What are the vector indexing types supported by LanceDB Cloud?
We support IVF_PQ
and IVF_HNSW_SQ
as the index_type
which is passed to create_index
. LanceDB Cloud tunes the indexing parameters automatically to achieve the best tradeoff between query latency and query quality.
When I add new rows to a table, do I need to manually update the index?
No! LanceDB Cloud triggers an asynchronous background job to index the new vectors.
Even though indexing is asynchronous, your vectors will still be immediately searchable. LanceDB uses brute-force search to search over unindexed rows. This makes you new data is immediately available, but does increase latency temporarily. To disable the brute-force part of search, set the fast_search
flag in your query to true
.
Do I need to reindex the whole dataset if only a small portion of the data is deleted or updated?
No! Similar to adding data to the table, LanceDB Cloud triggers an asynchronous background job to update the existing indices. Therefore, no action is needed from users and there is absolutely no downtime expected.
How do I know whether an index has been created?
While index creation in LanceDB Cloud is generally fast, querying immediately after a create_index
call may result in errors. It's recommended to use list_indices
to verify index creation before querying.

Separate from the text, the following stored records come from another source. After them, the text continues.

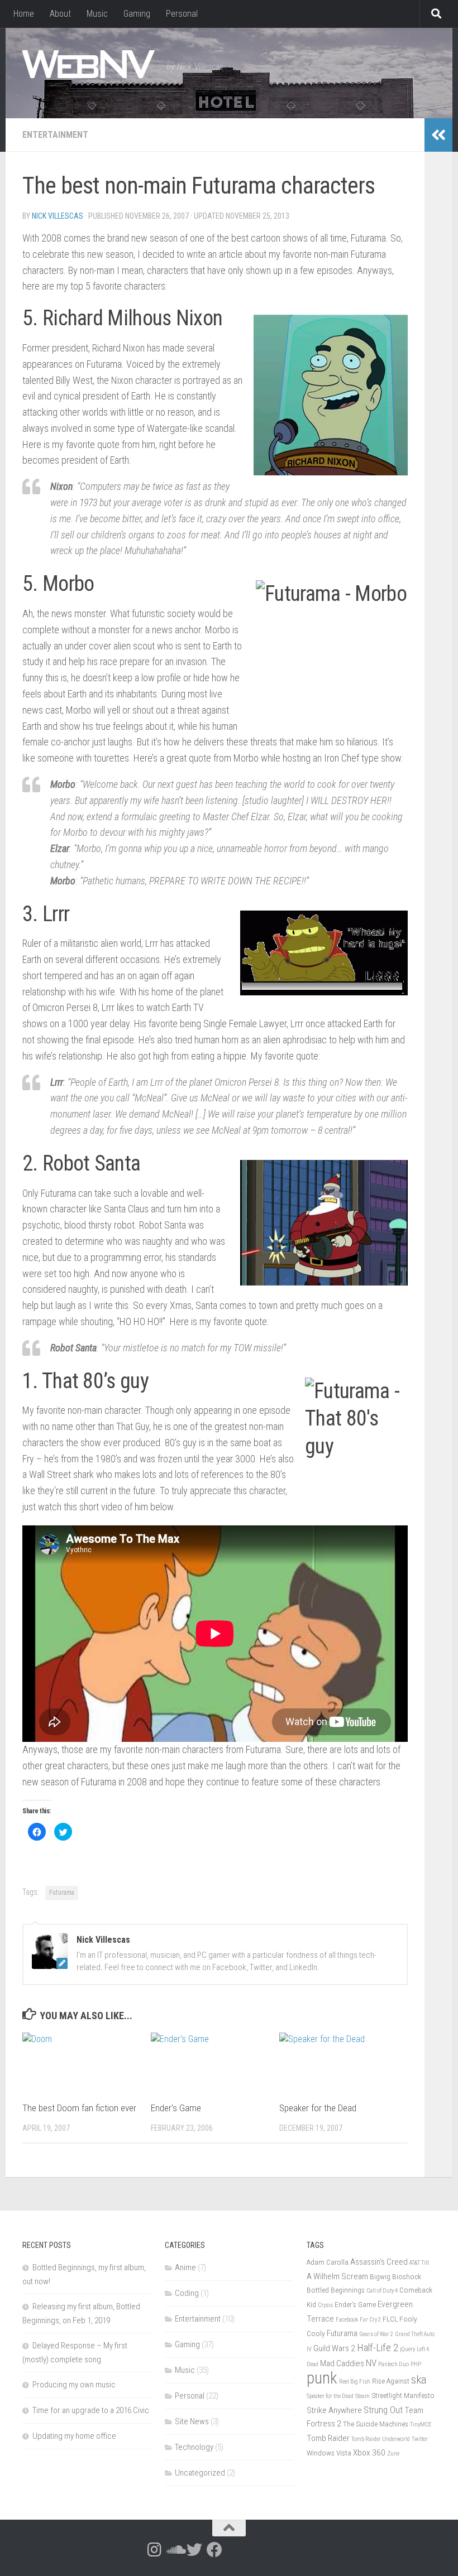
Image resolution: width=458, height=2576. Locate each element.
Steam (362, 2396)
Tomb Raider (328, 2438)
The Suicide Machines (375, 2423)
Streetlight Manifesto (403, 2395)
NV (371, 2362)
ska (419, 2379)
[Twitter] (194, 2550)
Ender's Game (355, 2304)
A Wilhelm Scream (337, 2276)
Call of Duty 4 (382, 2290)
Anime (185, 2267)
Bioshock (406, 2276)
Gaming (136, 13)
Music (97, 13)
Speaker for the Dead (317, 2107)
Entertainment (55, 134)
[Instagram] (154, 2550)
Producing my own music (74, 2385)
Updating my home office (74, 2436)
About (60, 13)
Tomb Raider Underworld (380, 2439)
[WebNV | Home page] (88, 64)
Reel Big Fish (354, 2381)
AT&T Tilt (419, 2262)
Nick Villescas (57, 215)
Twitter (420, 2439)
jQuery (407, 2349)
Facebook (347, 2319)
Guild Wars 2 (334, 2348)
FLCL (390, 2318)
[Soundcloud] (174, 2550)
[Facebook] (214, 2550)
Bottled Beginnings (336, 2289)
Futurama (61, 1892)
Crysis (325, 2305)
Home (23, 13)
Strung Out (383, 2409)
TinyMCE (421, 2424)
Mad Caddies (342, 2363)
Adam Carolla (328, 2261)
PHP (416, 2364)
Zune (393, 2453)
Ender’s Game (176, 2107)
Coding (187, 2293)
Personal (182, 13)
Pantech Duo (393, 2364)
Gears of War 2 (376, 2334)
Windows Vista (329, 2452)
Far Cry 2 (370, 2319)
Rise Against (390, 2380)
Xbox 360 (369, 2453)
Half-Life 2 (377, 2347)
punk (322, 2377)
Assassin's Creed (379, 2262)
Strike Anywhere (334, 2410)
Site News (192, 2421)
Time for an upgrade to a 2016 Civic (90, 2410)
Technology (194, 2447)
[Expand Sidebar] (438, 135)
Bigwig (380, 2276)
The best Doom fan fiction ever (79, 2107)
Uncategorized (200, 2473)
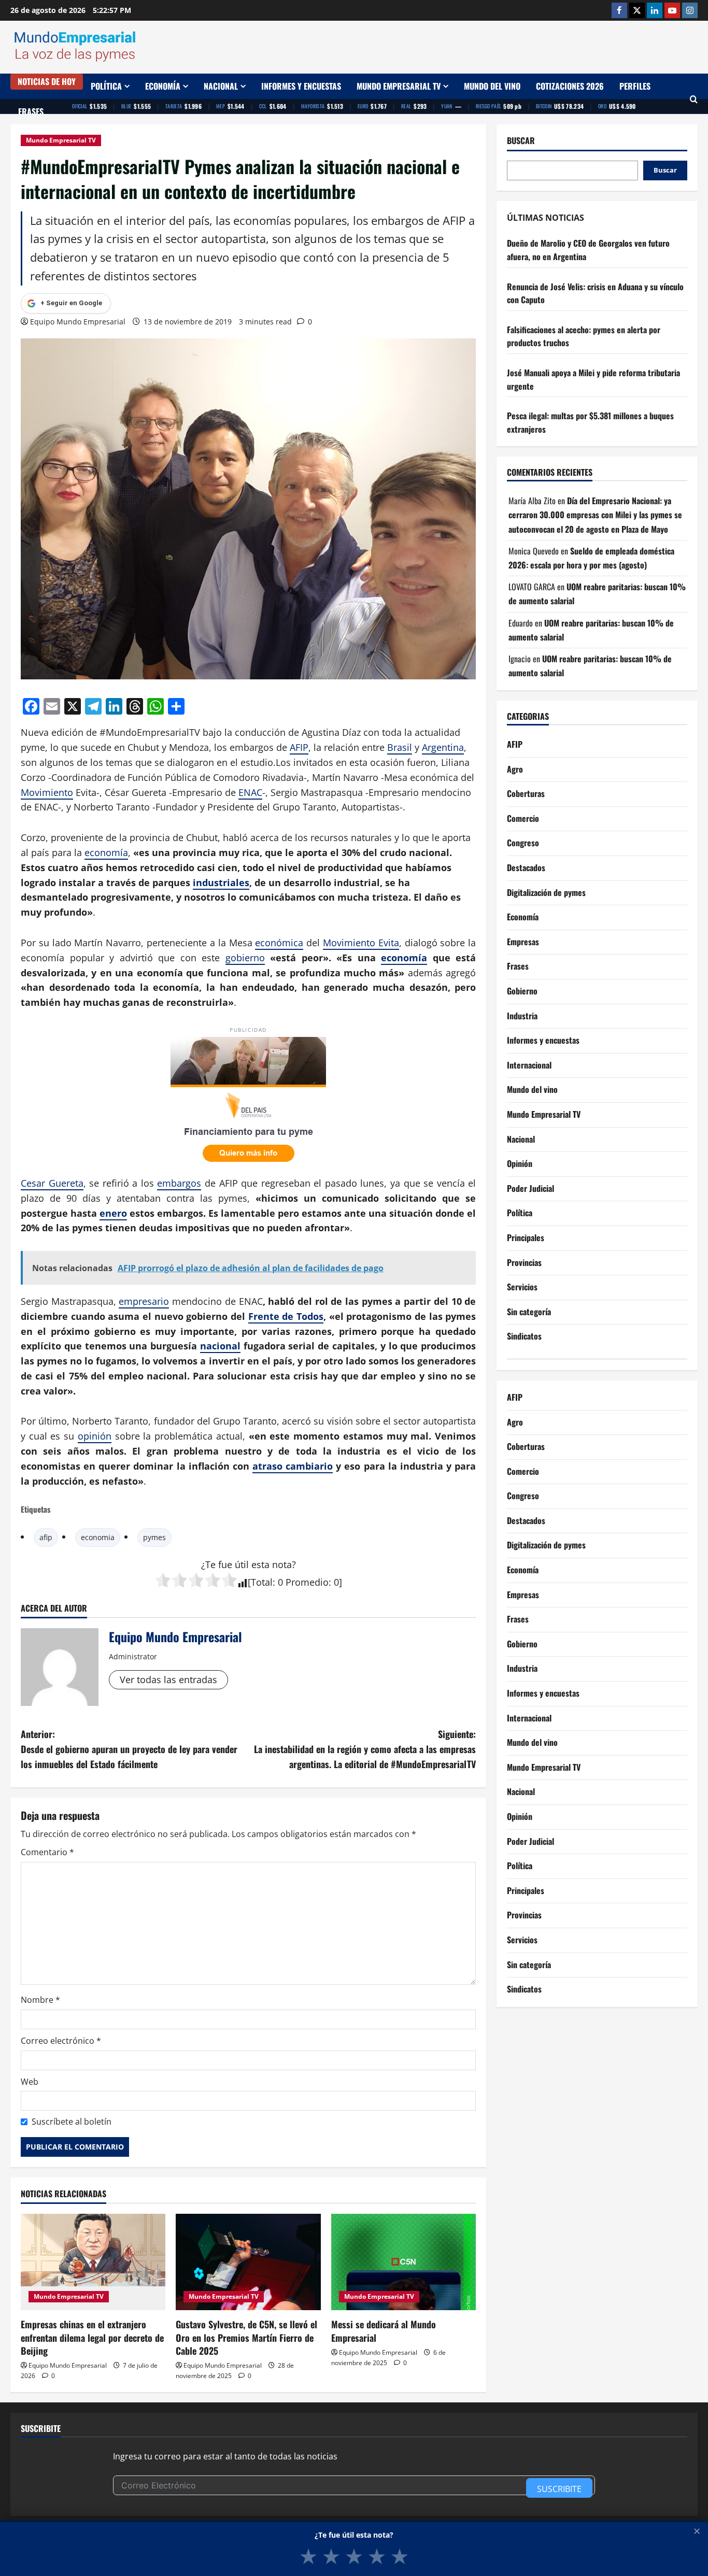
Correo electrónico (61, 2040)
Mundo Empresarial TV (399, 86)
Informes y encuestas (301, 86)
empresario (144, 1301)
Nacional (221, 86)
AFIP (299, 747)
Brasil (399, 747)
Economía (162, 86)
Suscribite (559, 2489)
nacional (220, 1346)
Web (29, 2081)
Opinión (519, 1163)
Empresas (523, 941)
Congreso (523, 842)
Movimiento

Why is my query latency higher than expected?
Multiple factors can impact query latency. To reduce query latency, consider the following:
- Send pre-warm queries: send a few queries to warm up the cache before an actual user query.
- Check network latency: LanceDB Cloud is hosted in AWS us-east-1
region. It is recommended to run queries from an EC2 instance that is in the same region.
- Create scalar indices: If you are filtering on metadata, it is recommended to create scalar indices on those columns. This will speedup searches with metadata filtering. See here for more details on creating a scalar index.